A pangenome graph was constructed for each chromosome using Minigraph-Cactus and default settings (v.2.9.3)76 with the BTx623 V5 genome as the primary reference. Clipped chromosome graphs were merged and prepared for visualization using vg (v.1.59.0)77. We used ODGI (v.0.9.0)78 to inspect representation of each genome across the graph and sequenceTubeMap (v.0.1.0)79 to visualize variation in genomic regions of interest. For the dhurrin BGC and SH1 loci, we further processed this graph with vg and vcfwave (vcflib v.1.0.10)80 to reduce allelic complexity and retain only variants ≥5 kb and ≥1 kb in length, respectively.
Gene families were calculated with OrthoFinder (v.2.5.5)81 and parsed with GENESPACE (v.1.3.1)82 to create saturation curves. Synteny maps were created using DEEPSPACE (v.0.1.0, github.com/jtlovell/DEEPSPACE), which aligns and tracks the positions of windowed sequence alignments and quickly visualizes large-scale SVs. SyRI (v1.6.3)83 was used for pairwise variant detection from whole-genome alignments via minimap2 (v.2.22-r1101)84. Pangenome graph saturation curves were calculated with Panacus85.
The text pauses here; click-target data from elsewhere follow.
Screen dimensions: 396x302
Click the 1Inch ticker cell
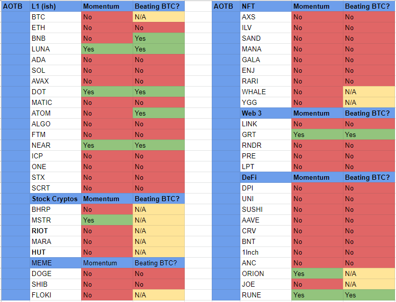(266, 252)
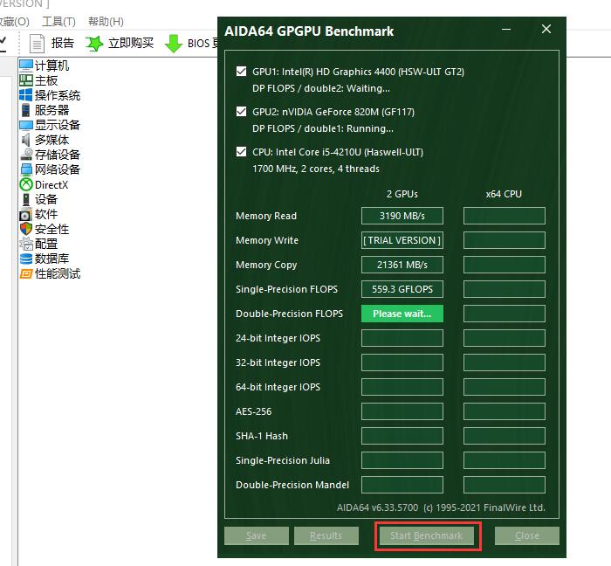Expand the Network (网络设备) tree node
Viewport: 611px width, 566px height.
click(x=57, y=169)
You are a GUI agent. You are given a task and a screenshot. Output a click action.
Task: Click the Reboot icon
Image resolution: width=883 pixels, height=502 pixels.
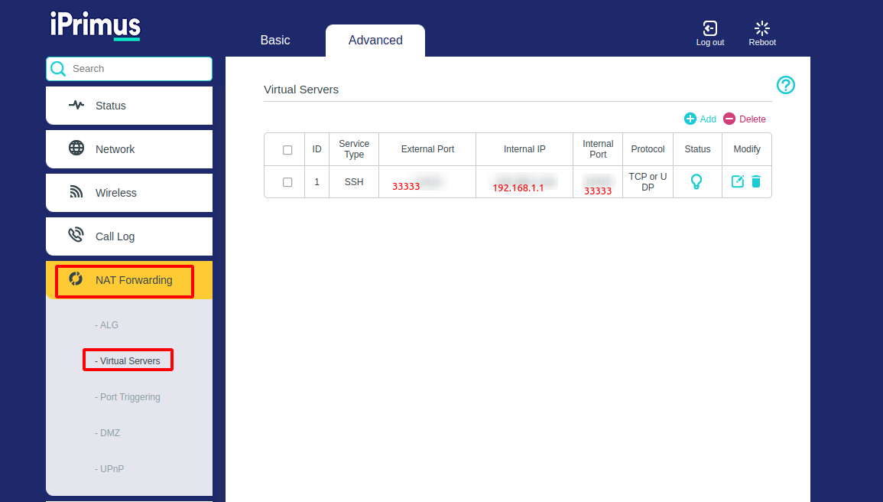tap(761, 29)
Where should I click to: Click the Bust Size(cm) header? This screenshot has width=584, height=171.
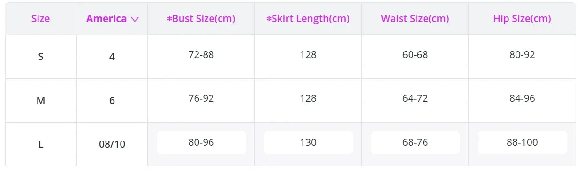point(201,19)
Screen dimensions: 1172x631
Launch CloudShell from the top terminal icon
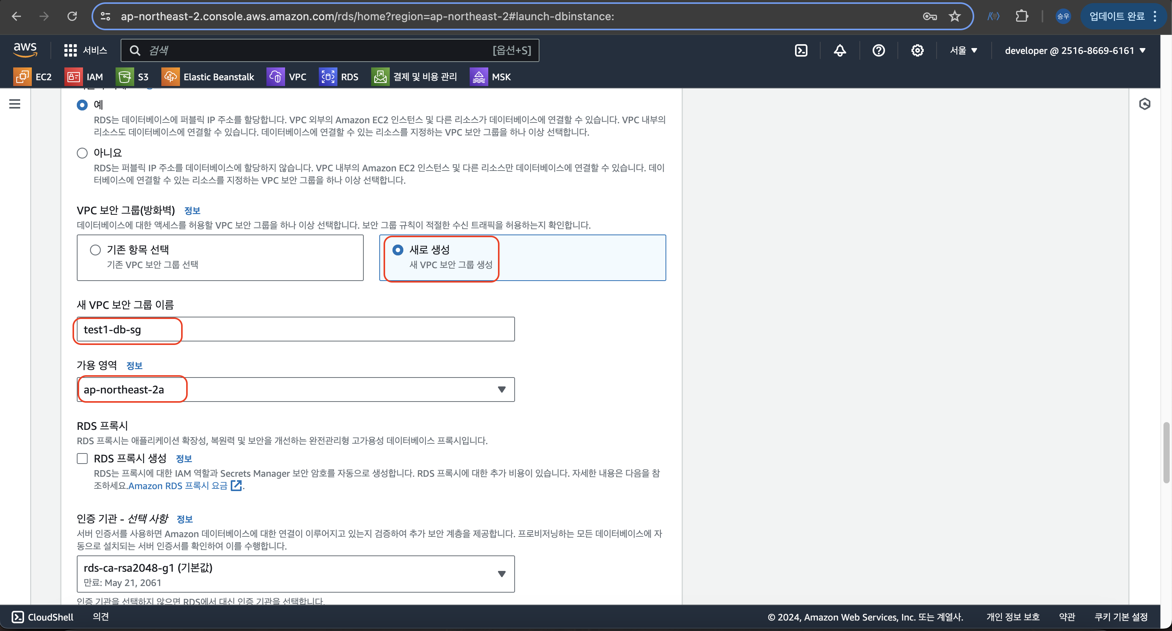(801, 50)
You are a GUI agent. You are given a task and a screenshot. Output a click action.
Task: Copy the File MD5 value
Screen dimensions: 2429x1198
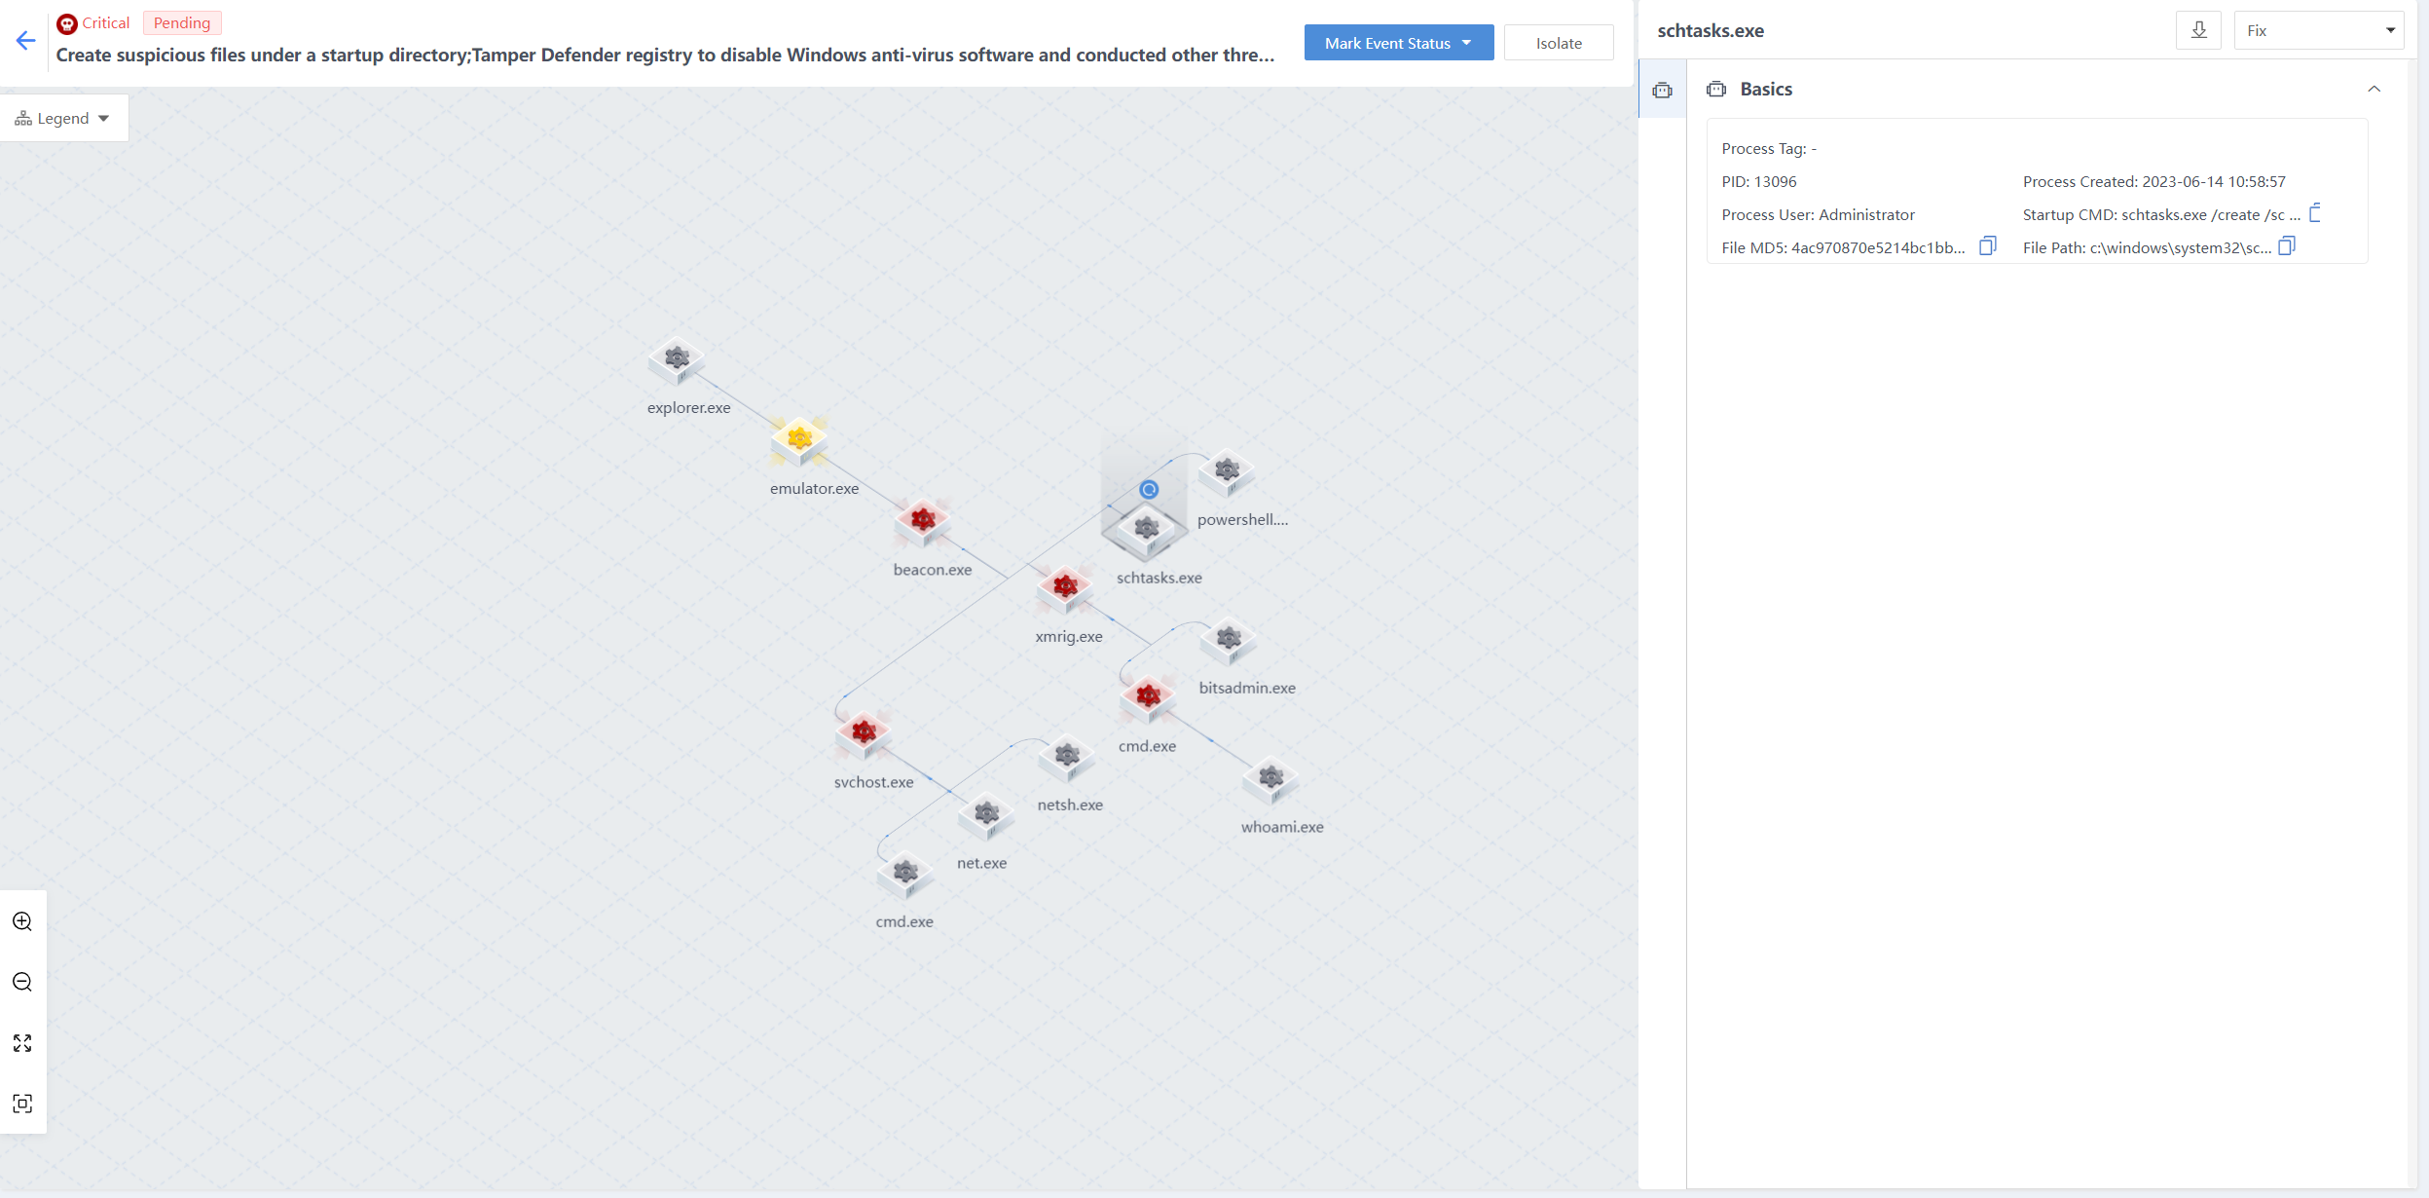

A total of 2,145 diversity samples (n = 1,984 unique genotypes + redundant + polishing) were re-sequenced at a median coverage of 43.39× (range 1.96–364.18) (Supplementary Data 3). The samples were sequenced using Illumina HiSeq X10 and Illumina NovaSeq 6000 paired-end sequencing (2 × 150 bp) at the HudsonAlpha Institute for Biotechnology and the Joint Genome Institute. To account for different library sizes, reads were downsampled to ≤50× coverage.